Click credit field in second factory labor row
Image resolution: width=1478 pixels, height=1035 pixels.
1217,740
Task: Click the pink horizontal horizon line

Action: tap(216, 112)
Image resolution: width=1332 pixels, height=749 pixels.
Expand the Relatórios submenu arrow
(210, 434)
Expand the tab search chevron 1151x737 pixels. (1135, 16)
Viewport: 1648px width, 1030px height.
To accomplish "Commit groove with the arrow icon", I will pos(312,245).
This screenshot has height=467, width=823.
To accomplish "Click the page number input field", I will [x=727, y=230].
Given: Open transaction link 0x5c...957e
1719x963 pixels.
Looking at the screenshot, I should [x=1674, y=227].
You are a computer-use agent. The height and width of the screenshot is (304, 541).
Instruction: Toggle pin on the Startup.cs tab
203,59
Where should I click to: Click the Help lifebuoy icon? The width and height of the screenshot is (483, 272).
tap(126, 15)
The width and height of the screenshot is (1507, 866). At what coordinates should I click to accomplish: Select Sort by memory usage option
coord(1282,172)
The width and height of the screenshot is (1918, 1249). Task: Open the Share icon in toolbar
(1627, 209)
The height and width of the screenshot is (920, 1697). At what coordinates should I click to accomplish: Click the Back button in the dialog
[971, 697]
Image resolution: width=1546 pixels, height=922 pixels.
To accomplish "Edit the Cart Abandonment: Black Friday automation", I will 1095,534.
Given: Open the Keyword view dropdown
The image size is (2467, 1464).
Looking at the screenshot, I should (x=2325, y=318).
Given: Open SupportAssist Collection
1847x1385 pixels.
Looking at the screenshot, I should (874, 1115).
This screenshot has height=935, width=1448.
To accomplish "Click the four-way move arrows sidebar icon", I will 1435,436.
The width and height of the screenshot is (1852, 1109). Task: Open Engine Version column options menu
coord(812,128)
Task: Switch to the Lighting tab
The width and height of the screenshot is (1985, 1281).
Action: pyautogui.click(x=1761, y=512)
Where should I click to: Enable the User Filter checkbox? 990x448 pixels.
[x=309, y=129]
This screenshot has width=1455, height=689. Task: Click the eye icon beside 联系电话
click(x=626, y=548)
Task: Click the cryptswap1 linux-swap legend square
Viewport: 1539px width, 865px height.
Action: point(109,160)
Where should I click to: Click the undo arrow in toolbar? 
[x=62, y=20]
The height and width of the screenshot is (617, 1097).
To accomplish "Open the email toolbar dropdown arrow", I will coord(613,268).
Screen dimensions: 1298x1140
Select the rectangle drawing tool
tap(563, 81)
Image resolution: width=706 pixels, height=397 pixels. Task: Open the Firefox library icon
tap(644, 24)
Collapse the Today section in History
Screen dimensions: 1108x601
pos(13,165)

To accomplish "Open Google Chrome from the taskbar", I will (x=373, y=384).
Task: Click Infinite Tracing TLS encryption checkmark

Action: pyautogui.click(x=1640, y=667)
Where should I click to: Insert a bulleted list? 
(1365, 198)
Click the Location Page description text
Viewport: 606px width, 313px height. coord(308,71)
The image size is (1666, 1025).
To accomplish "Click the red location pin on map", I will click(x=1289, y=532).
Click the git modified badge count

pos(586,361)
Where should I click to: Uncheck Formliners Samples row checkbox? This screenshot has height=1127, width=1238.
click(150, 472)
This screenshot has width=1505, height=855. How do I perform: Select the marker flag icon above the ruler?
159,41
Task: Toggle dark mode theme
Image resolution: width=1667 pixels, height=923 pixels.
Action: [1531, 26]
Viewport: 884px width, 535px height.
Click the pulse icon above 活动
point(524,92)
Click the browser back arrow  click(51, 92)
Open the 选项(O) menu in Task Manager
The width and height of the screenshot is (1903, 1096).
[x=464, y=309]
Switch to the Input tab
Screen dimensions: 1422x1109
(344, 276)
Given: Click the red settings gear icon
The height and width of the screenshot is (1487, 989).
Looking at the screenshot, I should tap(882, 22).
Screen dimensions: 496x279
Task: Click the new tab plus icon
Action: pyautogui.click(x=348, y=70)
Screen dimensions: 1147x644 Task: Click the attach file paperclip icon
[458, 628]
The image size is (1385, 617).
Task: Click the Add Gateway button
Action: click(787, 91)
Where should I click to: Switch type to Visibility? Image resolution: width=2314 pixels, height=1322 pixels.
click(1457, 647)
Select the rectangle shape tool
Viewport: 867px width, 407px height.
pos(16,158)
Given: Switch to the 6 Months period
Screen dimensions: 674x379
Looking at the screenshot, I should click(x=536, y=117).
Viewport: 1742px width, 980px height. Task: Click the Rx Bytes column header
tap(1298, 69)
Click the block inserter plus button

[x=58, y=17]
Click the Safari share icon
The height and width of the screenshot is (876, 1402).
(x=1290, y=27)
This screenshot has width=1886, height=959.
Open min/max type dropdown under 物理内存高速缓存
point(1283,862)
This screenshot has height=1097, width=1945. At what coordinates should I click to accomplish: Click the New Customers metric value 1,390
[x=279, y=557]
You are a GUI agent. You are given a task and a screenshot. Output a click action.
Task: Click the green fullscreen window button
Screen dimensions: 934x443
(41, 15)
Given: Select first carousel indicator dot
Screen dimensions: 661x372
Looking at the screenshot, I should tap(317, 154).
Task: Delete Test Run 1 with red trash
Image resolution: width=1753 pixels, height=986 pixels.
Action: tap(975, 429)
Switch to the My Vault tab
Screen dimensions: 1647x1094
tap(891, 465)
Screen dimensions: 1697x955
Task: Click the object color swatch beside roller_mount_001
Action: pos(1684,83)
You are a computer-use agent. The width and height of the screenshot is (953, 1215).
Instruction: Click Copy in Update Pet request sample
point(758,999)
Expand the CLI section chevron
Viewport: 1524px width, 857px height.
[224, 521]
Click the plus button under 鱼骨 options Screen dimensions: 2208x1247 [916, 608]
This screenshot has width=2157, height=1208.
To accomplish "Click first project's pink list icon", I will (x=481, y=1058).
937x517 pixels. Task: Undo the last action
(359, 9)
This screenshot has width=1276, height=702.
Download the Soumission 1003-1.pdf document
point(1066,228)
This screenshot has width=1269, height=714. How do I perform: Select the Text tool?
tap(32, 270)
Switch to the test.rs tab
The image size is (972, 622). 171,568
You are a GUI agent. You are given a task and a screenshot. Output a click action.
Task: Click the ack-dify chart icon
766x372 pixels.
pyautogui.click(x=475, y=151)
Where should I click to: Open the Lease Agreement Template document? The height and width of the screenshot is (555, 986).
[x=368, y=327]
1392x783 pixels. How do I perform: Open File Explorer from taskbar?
**********
Lines that hold "field" are the ones to copy, so pick each out from the data.

Click credit field in second factory labor row
To accomplish "Click the page number input field", I will [x=727, y=230].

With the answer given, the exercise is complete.